Record extracts:
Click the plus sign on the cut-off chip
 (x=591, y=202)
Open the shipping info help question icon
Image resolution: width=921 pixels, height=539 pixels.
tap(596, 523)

Aim of the exercise: All entries above are to be reproduced exactly.

Finished task:
Click the plus sign on the cut-off chip
 (x=591, y=202)
Open the shipping info help question icon
Image resolution: width=921 pixels, height=539 pixels.
tap(596, 523)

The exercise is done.